I have suggested elsewhere that Keykos nodes might be compared with control block of classic software technology. Nodes can point to other nodes and even hold data grudgingly. I wonder aloud here which pointer like things may be profitably be replaced by capabilities.

I learned of a surprising data structure in a lecture on Multics. It was the KST: Known Segment Table. An address space was composed of segments and a segment might belong to several spaces, each at some particular address within that space. There was one KST entry for each membership of a segment in an address space. The KST entry had 5 words, two bilateral pointers to other KST entries for this segment in other spaces, two bilateral pointers to other KST entries for other segments within this space, the virtual address within this space at which this segment is accessed.

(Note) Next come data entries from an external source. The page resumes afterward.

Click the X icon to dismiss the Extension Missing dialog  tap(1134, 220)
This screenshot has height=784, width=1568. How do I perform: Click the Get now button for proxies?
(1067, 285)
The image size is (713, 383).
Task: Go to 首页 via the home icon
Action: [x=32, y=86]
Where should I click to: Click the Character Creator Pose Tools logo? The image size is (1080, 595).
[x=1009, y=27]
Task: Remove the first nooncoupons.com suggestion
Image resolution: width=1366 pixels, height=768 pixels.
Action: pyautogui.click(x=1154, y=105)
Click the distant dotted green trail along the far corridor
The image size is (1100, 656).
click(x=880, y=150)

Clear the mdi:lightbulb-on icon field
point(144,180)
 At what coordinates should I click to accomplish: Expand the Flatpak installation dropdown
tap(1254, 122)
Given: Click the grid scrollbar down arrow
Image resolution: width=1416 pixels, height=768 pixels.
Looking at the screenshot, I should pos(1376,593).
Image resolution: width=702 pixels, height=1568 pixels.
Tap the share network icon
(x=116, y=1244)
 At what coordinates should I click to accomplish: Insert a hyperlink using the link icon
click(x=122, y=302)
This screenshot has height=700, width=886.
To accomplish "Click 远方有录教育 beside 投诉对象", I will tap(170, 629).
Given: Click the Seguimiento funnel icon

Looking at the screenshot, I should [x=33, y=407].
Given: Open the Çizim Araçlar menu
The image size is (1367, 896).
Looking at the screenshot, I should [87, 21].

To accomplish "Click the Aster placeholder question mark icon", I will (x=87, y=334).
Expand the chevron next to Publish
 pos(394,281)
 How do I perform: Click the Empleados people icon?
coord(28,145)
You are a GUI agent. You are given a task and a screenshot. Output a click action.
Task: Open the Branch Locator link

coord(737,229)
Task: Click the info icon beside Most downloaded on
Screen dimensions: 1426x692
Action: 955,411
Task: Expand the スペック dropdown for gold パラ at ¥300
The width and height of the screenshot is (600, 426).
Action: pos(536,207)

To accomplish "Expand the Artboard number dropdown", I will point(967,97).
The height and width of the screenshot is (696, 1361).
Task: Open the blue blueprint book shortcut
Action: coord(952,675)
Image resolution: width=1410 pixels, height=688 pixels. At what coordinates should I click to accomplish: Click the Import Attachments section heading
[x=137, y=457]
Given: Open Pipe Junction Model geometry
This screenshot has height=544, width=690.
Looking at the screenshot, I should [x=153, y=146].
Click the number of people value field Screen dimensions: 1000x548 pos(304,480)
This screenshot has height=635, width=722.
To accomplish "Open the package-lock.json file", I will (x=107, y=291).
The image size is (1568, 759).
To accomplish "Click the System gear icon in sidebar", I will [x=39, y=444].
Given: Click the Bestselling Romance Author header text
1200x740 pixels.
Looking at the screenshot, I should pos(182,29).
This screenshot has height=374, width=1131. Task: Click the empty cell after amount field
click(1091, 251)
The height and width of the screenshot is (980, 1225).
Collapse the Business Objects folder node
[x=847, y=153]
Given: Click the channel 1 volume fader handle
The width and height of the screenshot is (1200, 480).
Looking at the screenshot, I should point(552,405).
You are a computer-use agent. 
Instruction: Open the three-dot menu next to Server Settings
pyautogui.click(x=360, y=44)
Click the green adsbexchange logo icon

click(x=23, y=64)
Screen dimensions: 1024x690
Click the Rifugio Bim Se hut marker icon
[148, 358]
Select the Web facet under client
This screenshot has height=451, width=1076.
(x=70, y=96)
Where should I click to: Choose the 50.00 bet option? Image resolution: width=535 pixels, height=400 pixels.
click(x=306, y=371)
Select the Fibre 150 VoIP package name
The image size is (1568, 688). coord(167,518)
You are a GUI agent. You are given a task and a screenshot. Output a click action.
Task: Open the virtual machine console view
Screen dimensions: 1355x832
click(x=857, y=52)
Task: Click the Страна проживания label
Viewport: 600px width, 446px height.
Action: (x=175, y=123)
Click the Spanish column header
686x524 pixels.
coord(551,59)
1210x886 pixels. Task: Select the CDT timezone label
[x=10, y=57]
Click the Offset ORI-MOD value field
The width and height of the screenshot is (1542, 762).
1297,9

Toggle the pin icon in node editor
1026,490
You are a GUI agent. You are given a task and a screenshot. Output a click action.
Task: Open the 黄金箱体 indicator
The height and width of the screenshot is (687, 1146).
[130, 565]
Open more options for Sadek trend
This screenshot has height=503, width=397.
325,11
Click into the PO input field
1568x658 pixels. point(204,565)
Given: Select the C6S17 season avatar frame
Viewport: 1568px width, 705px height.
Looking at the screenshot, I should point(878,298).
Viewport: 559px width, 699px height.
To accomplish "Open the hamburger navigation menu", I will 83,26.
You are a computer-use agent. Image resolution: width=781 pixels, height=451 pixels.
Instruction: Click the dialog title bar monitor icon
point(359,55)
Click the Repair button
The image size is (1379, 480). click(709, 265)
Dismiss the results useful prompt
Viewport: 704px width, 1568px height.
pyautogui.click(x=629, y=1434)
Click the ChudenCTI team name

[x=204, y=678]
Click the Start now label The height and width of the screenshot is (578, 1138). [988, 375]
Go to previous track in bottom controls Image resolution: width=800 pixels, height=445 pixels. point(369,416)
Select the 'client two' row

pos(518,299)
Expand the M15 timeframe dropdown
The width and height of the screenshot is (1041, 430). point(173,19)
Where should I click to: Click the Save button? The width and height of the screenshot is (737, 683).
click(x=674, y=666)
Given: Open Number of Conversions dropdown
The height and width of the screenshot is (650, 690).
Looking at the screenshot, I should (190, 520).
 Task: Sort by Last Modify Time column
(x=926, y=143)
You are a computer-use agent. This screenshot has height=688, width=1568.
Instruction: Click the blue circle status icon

I had learned of linked lists only a few years earlier. This was the first structure I had seen where you could navigate to data from different directions. It was sort of like an array element belonging to two arrays at once.

Relational data base systems

have just one important piece of magic, I think. They abstract away the difference of A’s designating B’s, and B’s designating A’s. You can write code that is oblivious to this otherwise vital distinction. A predecessor to this technology was CODASYL which was a proposed language in which to express algorithms for navigating thru a data base with pointers. A companion language was specified in which to describe such pointers. The suggestion was that a relational data base could be accessed by a language, such as SQL, in which you could express those tasks for which CODASYL had been invented. This would require a great deal of additional software technology, however. Programs for such tasks would be oblivious to data base reorganizations that introduced new pointers and removed others. I think that the promise was credible enough to win mind-share and I wonder what fraction of that promise has been fulfilled. Certainly a great deal of it has been.

If you take the field values by which you can jump from one table to another as unprotected data, then these data bases do not provide the advantages of protected names which is at the heart of capability theory. One gedankin experiment imagines field values that cannot be typed. One must thereby invent a way for the first table entry with such a value to arise. A capability arises just as an object is created. A field value in a table may be invented when there is not yet, or never will be something that it refers to. This is a strength and weakness in RDBS.


Is this merely a design pattern for doubly linked lists? Does it have a useful analog in the world of immutable structures?